- _DESCRIPTION OF THE TASK_
In the records below, one line contains "Task: Select the 'Prüfung". Print that line and every line after it exactly, down to the final one.

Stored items

"""

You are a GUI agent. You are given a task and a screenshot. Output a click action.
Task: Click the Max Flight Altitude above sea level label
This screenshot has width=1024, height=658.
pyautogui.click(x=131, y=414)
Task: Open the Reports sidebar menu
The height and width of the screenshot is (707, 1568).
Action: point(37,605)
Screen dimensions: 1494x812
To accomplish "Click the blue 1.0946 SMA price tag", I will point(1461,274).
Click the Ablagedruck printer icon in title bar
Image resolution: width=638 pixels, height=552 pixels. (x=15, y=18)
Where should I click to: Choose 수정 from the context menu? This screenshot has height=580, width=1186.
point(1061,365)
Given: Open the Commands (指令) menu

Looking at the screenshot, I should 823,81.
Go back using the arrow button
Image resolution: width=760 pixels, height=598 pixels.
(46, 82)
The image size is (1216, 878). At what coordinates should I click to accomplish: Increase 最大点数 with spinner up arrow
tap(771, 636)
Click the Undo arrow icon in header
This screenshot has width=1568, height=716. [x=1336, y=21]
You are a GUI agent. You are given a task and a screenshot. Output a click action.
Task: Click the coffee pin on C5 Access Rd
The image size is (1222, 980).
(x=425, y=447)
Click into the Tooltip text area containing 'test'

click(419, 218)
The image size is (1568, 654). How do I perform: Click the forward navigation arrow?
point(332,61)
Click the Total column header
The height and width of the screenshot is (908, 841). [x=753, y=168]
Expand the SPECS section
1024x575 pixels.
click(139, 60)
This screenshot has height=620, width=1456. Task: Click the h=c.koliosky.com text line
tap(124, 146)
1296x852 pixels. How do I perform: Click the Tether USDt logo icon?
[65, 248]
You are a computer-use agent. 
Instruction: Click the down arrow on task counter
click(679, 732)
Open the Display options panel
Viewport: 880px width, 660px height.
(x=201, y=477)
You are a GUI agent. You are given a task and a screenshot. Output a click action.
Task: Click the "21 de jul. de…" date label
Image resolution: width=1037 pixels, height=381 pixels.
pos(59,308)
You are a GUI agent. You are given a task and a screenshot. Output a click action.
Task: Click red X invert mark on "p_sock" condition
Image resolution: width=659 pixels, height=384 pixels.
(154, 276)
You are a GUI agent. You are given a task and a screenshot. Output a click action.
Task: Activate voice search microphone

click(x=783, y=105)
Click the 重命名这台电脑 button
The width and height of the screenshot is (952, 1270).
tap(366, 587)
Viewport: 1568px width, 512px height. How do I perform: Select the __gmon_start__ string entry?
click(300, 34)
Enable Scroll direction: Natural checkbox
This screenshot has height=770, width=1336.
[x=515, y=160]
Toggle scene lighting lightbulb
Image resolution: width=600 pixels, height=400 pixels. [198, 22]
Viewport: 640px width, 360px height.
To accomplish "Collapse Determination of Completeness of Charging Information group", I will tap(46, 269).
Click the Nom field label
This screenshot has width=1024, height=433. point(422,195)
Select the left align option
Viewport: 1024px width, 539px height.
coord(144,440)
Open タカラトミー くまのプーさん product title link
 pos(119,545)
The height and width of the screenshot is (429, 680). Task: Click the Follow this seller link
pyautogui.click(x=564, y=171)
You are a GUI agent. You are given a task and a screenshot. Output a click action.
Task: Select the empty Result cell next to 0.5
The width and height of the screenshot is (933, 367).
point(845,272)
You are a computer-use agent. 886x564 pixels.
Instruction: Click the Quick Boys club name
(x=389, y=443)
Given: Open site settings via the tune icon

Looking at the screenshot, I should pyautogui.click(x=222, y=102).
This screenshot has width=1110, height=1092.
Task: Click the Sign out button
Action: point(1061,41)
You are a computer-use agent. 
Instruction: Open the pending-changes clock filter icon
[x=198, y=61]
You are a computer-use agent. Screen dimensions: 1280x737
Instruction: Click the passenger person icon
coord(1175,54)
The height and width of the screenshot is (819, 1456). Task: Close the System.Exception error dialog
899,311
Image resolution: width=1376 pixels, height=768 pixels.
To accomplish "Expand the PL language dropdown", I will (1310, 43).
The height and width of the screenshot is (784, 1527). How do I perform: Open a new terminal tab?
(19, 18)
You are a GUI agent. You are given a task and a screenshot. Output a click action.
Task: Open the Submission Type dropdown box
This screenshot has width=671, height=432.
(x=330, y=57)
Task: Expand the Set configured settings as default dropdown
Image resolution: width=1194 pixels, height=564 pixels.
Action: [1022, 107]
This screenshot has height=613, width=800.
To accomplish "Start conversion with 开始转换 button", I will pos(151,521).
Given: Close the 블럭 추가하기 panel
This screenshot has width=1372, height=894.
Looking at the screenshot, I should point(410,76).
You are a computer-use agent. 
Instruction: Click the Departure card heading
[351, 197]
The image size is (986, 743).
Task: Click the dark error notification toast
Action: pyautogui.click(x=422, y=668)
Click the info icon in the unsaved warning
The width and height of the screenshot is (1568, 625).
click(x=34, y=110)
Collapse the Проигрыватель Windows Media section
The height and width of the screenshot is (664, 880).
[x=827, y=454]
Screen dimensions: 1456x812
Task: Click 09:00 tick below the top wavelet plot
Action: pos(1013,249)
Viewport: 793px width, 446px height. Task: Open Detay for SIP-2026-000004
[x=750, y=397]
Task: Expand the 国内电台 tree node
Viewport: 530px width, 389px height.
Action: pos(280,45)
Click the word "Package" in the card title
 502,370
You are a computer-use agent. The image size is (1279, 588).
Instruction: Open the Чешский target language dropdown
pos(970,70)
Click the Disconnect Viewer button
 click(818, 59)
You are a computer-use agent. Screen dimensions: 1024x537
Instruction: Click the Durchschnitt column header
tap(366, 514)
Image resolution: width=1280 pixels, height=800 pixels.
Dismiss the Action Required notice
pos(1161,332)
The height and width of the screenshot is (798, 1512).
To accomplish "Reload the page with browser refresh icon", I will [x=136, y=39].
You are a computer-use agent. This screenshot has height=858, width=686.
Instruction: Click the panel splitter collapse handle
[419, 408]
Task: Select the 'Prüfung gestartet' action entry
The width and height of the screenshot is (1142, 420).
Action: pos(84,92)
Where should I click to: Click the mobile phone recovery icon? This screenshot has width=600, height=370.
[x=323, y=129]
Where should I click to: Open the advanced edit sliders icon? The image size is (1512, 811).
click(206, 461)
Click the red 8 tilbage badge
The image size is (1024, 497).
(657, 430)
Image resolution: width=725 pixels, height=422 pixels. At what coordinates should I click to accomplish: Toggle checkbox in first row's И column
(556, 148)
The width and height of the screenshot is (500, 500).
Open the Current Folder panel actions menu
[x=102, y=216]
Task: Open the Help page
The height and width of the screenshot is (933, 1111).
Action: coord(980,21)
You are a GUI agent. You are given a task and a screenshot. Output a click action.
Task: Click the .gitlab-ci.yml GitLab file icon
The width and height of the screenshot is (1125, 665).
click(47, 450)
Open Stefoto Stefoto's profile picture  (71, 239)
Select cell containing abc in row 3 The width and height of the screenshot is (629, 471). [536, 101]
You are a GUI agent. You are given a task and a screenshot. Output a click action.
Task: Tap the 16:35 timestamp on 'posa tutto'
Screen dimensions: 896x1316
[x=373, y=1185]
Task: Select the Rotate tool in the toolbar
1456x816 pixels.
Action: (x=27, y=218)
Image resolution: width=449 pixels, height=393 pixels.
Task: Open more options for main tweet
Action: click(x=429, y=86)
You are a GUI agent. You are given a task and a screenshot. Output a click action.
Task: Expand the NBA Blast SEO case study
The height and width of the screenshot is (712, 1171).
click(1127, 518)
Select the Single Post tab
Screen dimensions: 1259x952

"""

- _EXERCISE SOLUTION_
Task: Select the 'Prüfung gestartet' action entry
The width and height of the screenshot is (1142, 420).
Action: pos(84,92)
Where should I click to: Click the mobile phone recovery icon? This screenshot has width=600, height=370.
[x=323, y=129]
Where should I click to: Open the advanced edit sliders icon? The image size is (1512, 811).
click(206, 461)
Click the red 8 tilbage badge
The image size is (1024, 497).
(657, 430)
Image resolution: width=725 pixels, height=422 pixels. At what coordinates should I click to accomplish: Toggle checkbox in first row's И column
(556, 148)
The width and height of the screenshot is (500, 500).
Open the Current Folder panel actions menu
[x=102, y=216]
Task: Open the Help page
The height and width of the screenshot is (933, 1111).
Action: coord(980,21)
You are a GUI agent. You are given a task and a screenshot. Output a click action.
Task: Click the .gitlab-ci.yml GitLab file icon
The width and height of the screenshot is (1125, 665).
click(47, 450)
Open Stefoto Stefoto's profile picture  (71, 239)
Select cell containing abc in row 3 The width and height of the screenshot is (629, 471). [536, 101]
You are a GUI agent. You are given a task and a screenshot. Output a click action.
Task: Tap the 16:35 timestamp on 'posa tutto'
Screen dimensions: 896x1316
[x=373, y=1185]
Task: Select the Rotate tool in the toolbar
1456x816 pixels.
Action: (x=27, y=218)
Image resolution: width=449 pixels, height=393 pixels.
Task: Open more options for main tweet
Action: click(x=429, y=86)
You are a GUI agent. You are given a task and a screenshot. Output a click action.
Task: Expand the NBA Blast SEO case study
The height and width of the screenshot is (712, 1171).
click(1127, 518)
Select the Single Post tab
Screen dimensions: 1259x952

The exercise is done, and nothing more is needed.